PROBLEM STATEMENT: Rewrite the stretch from the start of the rows through the line that contains "click(104, 285)", keeping every request unchanged and scaling each number in the answers (the click coordinates, plus the viewport width and height where an answer includes them) by 2.45. Round each result to a whole number, with halves rounded up.

Word and element location data:
----------

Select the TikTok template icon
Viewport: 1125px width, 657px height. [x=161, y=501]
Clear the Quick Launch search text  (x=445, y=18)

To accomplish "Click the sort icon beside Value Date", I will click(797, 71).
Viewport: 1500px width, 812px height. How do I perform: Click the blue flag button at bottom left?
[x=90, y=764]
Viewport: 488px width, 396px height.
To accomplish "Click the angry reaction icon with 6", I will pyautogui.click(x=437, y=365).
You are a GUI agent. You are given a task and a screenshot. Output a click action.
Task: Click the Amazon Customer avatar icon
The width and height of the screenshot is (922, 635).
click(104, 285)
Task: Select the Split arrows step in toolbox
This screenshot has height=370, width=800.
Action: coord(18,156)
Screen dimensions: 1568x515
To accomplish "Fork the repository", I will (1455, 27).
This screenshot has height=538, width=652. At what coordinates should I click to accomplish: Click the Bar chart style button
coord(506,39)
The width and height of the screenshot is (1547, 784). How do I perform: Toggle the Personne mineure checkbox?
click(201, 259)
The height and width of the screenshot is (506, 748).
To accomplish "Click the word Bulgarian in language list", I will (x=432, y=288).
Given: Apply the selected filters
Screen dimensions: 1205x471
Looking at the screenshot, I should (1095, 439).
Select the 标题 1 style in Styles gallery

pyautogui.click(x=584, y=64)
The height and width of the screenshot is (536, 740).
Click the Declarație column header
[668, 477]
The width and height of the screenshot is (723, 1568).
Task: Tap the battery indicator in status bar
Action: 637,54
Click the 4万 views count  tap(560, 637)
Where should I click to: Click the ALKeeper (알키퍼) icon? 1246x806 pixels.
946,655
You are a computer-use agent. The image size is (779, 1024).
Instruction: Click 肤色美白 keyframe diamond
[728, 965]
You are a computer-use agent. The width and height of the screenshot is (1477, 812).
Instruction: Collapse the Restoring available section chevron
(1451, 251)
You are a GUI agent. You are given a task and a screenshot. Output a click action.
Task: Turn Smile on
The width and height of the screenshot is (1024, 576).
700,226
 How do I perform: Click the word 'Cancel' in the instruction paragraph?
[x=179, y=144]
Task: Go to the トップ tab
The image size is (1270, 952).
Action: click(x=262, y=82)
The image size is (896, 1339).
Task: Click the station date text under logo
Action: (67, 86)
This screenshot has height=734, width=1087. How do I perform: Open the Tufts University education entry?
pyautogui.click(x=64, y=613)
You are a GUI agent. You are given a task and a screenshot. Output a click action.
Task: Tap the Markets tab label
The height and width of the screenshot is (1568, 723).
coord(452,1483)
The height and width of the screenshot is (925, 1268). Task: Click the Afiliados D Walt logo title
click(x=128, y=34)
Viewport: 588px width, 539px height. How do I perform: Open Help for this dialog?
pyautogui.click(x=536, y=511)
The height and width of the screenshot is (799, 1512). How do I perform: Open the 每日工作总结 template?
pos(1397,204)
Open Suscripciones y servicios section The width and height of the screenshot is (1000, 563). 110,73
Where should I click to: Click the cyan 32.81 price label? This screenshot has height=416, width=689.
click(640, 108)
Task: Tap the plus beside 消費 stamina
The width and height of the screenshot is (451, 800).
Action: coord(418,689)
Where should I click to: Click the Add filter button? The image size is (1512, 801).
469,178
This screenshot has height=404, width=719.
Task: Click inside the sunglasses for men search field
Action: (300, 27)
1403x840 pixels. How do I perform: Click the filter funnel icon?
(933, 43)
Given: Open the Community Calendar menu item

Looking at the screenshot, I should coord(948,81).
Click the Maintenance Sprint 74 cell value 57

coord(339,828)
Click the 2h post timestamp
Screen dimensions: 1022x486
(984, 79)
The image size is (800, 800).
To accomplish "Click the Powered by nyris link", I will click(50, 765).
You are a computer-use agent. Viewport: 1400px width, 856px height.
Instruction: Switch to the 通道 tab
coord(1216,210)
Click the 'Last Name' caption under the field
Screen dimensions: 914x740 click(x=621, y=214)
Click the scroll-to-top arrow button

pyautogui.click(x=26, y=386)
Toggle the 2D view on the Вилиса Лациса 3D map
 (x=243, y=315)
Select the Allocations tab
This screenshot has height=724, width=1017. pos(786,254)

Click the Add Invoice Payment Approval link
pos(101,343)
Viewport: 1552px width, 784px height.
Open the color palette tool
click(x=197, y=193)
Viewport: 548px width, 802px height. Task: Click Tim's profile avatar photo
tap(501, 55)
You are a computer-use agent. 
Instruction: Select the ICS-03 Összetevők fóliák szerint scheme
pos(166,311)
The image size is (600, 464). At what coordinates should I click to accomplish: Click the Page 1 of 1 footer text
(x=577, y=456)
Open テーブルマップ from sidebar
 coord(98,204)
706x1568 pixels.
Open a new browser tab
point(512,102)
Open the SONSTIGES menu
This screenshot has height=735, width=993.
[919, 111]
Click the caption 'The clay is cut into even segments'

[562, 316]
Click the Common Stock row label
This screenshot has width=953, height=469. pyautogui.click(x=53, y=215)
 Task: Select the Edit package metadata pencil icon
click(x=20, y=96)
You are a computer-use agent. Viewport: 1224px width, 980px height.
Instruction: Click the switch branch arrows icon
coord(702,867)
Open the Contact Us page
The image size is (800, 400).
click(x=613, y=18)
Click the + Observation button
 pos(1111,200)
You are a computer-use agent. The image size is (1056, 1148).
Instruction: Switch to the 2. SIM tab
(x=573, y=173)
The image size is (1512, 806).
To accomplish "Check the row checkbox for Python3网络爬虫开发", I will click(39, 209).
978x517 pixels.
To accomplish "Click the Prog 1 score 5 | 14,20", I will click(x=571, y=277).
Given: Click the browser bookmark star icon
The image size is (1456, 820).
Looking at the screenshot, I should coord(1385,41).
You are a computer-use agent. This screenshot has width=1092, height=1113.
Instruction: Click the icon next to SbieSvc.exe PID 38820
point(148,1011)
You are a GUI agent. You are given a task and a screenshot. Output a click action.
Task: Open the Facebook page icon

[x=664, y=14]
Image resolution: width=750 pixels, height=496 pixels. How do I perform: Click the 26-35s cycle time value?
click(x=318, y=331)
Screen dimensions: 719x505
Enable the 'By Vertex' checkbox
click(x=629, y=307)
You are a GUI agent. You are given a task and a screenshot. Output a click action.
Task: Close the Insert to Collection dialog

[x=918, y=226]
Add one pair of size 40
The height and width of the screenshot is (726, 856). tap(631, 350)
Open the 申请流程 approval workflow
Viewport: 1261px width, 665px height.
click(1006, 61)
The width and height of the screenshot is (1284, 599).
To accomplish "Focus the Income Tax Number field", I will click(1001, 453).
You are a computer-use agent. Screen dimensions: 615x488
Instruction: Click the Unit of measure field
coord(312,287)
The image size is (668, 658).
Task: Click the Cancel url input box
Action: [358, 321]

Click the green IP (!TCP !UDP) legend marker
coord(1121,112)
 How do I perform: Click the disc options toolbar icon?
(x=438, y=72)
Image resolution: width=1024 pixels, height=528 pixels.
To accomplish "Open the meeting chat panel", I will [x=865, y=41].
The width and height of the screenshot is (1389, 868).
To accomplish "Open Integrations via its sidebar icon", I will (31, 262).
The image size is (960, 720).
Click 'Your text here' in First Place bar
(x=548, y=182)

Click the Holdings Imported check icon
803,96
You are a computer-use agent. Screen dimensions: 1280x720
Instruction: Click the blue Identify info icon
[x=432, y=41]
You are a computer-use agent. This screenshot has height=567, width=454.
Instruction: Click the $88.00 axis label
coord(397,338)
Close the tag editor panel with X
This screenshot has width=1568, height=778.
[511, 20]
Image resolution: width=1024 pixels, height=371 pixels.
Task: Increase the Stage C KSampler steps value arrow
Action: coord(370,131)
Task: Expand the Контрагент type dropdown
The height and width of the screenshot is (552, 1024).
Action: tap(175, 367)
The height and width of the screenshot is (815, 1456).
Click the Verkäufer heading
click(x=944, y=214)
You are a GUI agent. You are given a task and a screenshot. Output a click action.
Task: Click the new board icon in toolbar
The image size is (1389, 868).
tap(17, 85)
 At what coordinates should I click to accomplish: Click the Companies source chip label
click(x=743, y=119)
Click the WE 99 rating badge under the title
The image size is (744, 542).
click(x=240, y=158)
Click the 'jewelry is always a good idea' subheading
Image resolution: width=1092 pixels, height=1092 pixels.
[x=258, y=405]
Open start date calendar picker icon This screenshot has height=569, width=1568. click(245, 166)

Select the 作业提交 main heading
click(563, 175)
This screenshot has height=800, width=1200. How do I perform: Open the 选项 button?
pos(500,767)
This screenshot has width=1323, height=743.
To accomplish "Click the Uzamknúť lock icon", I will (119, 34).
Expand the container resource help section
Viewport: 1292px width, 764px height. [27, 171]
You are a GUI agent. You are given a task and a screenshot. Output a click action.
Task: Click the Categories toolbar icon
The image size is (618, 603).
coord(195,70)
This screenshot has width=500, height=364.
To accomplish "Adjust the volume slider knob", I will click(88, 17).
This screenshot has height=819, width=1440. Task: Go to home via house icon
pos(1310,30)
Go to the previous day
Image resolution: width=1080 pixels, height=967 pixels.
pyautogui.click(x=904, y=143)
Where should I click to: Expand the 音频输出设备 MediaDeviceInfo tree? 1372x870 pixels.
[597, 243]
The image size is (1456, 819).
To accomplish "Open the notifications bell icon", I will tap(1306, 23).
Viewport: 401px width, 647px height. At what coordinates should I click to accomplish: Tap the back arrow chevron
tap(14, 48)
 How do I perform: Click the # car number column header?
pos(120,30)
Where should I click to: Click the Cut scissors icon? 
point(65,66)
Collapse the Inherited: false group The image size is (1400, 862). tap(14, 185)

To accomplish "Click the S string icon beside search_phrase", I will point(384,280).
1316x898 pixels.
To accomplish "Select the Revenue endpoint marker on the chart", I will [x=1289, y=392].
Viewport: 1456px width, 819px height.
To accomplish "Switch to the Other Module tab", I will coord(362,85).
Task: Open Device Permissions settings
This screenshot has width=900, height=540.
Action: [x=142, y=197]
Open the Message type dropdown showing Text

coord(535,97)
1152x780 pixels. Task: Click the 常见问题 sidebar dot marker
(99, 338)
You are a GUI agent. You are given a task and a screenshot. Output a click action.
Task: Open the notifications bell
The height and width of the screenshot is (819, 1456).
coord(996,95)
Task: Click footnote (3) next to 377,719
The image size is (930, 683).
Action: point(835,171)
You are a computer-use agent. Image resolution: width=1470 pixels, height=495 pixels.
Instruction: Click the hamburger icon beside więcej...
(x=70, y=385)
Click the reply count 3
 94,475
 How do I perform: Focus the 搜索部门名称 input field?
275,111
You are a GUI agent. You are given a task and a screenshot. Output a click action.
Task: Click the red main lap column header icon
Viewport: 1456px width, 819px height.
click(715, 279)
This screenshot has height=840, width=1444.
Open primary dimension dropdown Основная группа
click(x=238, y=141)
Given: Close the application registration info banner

----------

TASK SOLUTION:
Select the TikTok template icon
Viewport: 2756px width, 1610px height. [x=394, y=1227]
Clear the Quick Launch search text  (x=1090, y=44)

To accomplish "Click the sort icon beside Value Date", I will click(1953, 174).
Viewport: 1500px width, 812px height. How do I perform: Click the blue flag button at bottom left?
[x=221, y=1872]
Viewport: 488px width, 396px height.
To accomplish "Click the angry reaction icon with 6", I will pyautogui.click(x=1071, y=894).
You are a GUI agent. You are given a task and a screenshot. Output a click action.
Task: Click the Amazon Customer avatar icon
The width and height of the screenshot is (922, 635).
click(255, 698)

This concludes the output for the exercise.